【第60号】今年の備えは

1.厳しい状況が当り前

 この原稿を書いている段階で、すでに2010年が終わろうとしている。どちらかというと暗い話題が多かった年ではないだろうか。
 政府の経済政策を非難する声は大きいが、言うことは簡単で、言ってどうなるものでもない。今の経済環境の中で生きていくしかないのである。救いは、ライバルも同じ環境にいるということ。ポイントは、強いライバルを同じ土俵から排除することはできないので、自分たちが勝てる土俵に移動することである。
 11月に実施した「経営戦略セミナー」でも発信している通り、タナベ経営では来期も厳しい状況が続くと予測している。

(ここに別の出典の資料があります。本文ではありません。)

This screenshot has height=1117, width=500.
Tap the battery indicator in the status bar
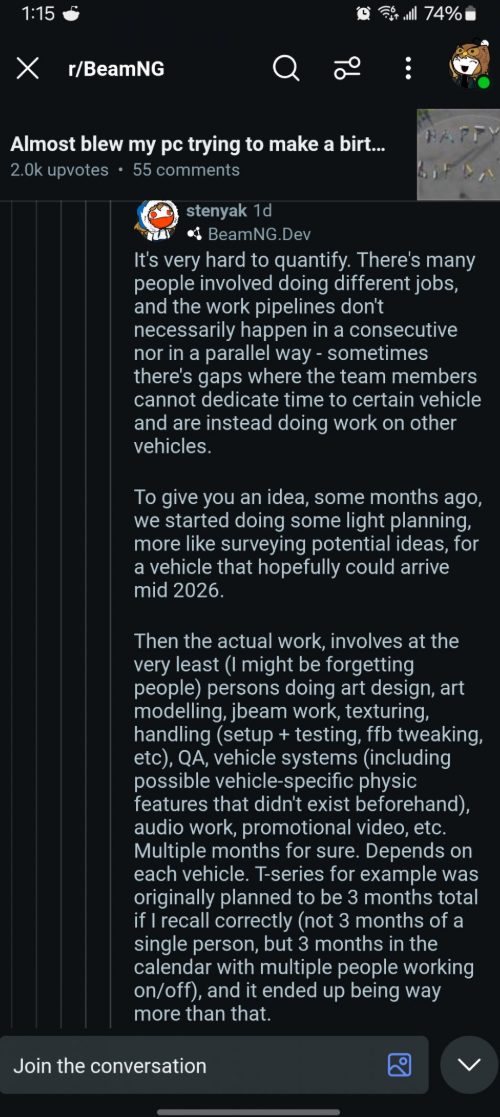[x=471, y=14]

輸出組の業績も先行き不安定なものとなる可能性が高い。

2.重点集中は検討できているか

 厳しい環境を乗り切るためにも「重点集中」の方針が必要である。何が「不要」なのか。捨てるべきなのかをまず検討する。必要なものから検討すると、全部欲しくなり、捨て去るものが見えなくなる。
 捨てるべきものが決まったら、今度はどこに集中するかを検討する。スピードと徹底することが必要なときに「あれもこれも」と言っていたら何もできないで終わってしまう。
 以前にも指摘させてもらったが、中小企業の一番のネックは「人材」である。だから、“誰が”実施するのか、担当するのかを明確にする。そして、サポート体制の確認をする。だれがチェック・進捗確認をするのか、責任者はだれなのかも合わせて明確化する。
 できれば“突破口”は一言集約(いちごんしゅうやく)しておく。一言で表現できないということは、やることが絞りきれていない、本質を“煮詰め切れて”いない恐れがある。

3.継続させる工夫はあるか

 次の課題は以前にもコラムに掲載したが、「継続力」である。徹底してやり切らせないと効果は出ないし、半端な対応で乗り切れる時代ではない。
 定点観測(プロセス管理)をしっかりとやることが重要となる。そのためには、どのタイミングで行うのがよいのかを確認しておく。
 また、「小さな達成感」を社員に感じさせるために、どのレベルの目標設定と内容を最初のハードルとしておくのか、それを大きな成果・目標達成にどう繋げていくのかも検討しておくことが重要となる。
 インセンティブのチェックも必要である。人件費の増大は防がなくてはいけないし、経費増になることは慎まなくてはならない。しかし、モチベーション向上との関連も重要である。達成感の連続を生むためには、その成果にどう報いるのかも検討しておくことが必要となる。